Material shown —
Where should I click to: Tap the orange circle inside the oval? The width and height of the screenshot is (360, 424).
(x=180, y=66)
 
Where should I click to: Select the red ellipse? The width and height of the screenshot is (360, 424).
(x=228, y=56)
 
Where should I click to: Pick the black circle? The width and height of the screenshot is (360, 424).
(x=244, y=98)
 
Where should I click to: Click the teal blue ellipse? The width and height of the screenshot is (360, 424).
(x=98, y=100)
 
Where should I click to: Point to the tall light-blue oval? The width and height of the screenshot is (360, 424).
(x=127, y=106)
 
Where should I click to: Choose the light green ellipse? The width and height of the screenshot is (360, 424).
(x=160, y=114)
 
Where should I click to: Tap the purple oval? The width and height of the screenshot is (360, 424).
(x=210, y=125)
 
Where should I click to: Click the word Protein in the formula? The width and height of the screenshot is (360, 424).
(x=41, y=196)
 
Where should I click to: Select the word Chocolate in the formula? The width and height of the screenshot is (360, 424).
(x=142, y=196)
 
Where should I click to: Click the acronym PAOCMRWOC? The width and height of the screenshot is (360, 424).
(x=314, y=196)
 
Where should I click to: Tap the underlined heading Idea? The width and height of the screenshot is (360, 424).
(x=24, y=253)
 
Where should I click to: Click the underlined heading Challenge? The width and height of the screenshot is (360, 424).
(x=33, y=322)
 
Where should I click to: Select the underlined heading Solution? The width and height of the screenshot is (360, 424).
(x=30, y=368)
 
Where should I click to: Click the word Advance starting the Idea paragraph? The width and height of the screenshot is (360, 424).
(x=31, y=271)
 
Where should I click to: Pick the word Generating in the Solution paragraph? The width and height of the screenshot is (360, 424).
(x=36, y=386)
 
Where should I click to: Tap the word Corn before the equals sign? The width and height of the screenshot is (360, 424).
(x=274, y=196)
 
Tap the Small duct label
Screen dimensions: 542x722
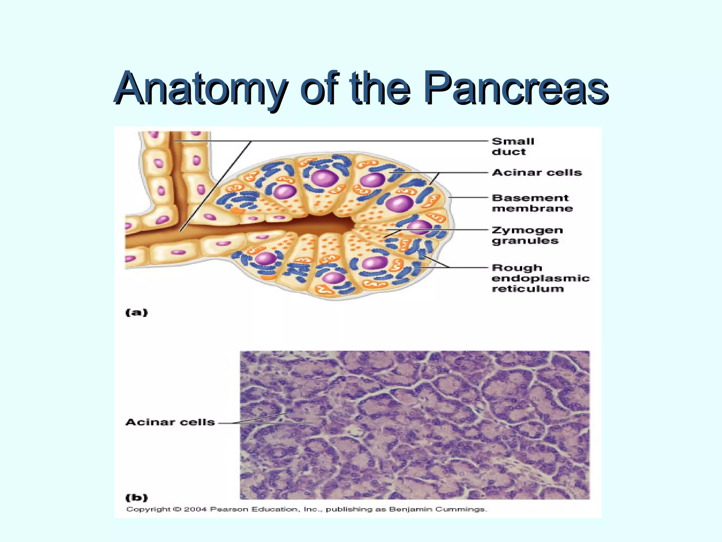513,146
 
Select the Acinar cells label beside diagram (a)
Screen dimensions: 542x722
537,173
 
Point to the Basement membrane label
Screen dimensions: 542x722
532,203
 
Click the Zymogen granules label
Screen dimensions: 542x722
527,235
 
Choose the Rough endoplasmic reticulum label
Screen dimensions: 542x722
540,278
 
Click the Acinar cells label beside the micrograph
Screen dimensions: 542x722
170,422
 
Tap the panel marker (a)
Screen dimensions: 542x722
137,313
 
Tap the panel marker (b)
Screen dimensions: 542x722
137,498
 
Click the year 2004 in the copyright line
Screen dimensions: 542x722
195,509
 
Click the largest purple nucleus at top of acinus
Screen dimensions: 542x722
325,178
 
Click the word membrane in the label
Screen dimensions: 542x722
532,209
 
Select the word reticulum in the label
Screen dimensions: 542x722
528,289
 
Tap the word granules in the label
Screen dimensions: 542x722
525,241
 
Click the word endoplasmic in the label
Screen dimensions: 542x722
540,278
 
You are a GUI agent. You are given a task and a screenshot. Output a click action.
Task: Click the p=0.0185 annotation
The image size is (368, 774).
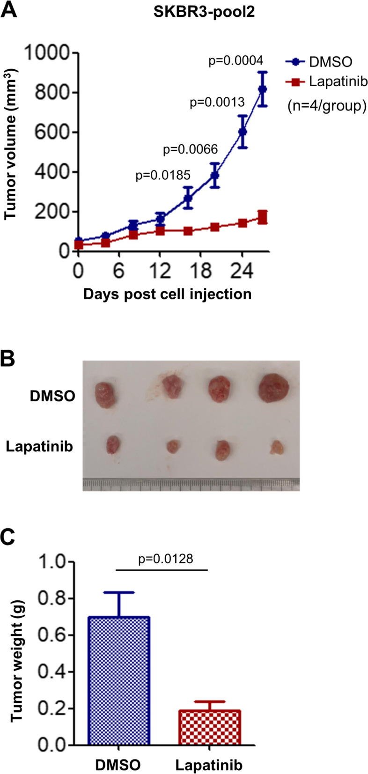[x=163, y=176]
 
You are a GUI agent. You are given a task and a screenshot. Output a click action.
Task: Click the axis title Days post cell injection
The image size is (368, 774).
[x=167, y=294]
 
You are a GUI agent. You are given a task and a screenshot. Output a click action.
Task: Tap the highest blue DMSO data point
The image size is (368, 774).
[x=263, y=89]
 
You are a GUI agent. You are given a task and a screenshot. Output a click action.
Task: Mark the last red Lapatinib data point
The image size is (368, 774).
[x=263, y=217]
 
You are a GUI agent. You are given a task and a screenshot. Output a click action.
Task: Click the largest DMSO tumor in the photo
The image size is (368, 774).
[x=274, y=388]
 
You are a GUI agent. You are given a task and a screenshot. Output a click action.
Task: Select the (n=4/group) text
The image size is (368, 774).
[x=327, y=106]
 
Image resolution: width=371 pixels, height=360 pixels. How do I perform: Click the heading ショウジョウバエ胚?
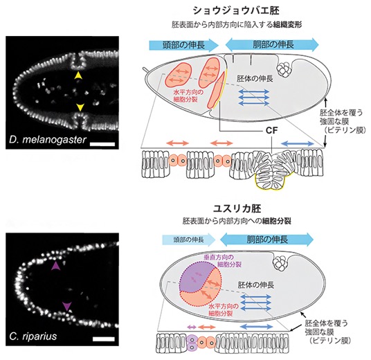[236, 10]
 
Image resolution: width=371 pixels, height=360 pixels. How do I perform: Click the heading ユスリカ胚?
[237, 208]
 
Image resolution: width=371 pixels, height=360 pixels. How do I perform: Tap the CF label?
[271, 130]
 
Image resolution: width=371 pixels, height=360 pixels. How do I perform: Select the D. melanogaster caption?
[48, 140]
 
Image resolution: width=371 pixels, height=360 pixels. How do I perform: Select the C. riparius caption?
[33, 336]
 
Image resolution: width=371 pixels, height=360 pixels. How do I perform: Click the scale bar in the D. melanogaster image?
[102, 144]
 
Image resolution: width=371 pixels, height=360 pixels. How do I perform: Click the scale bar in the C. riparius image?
[104, 339]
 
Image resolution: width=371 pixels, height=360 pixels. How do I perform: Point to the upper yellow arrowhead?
[78, 75]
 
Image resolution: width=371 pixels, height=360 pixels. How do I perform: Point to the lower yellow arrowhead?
[80, 107]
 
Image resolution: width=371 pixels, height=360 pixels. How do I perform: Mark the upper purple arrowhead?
[55, 266]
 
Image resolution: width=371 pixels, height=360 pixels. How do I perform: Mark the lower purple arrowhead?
[67, 306]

Activity — Lines holding "marker" are the ones to copy; find all of them in the listing.

Solution —
Tap the panel marker (a)
Tap the panel marker (b)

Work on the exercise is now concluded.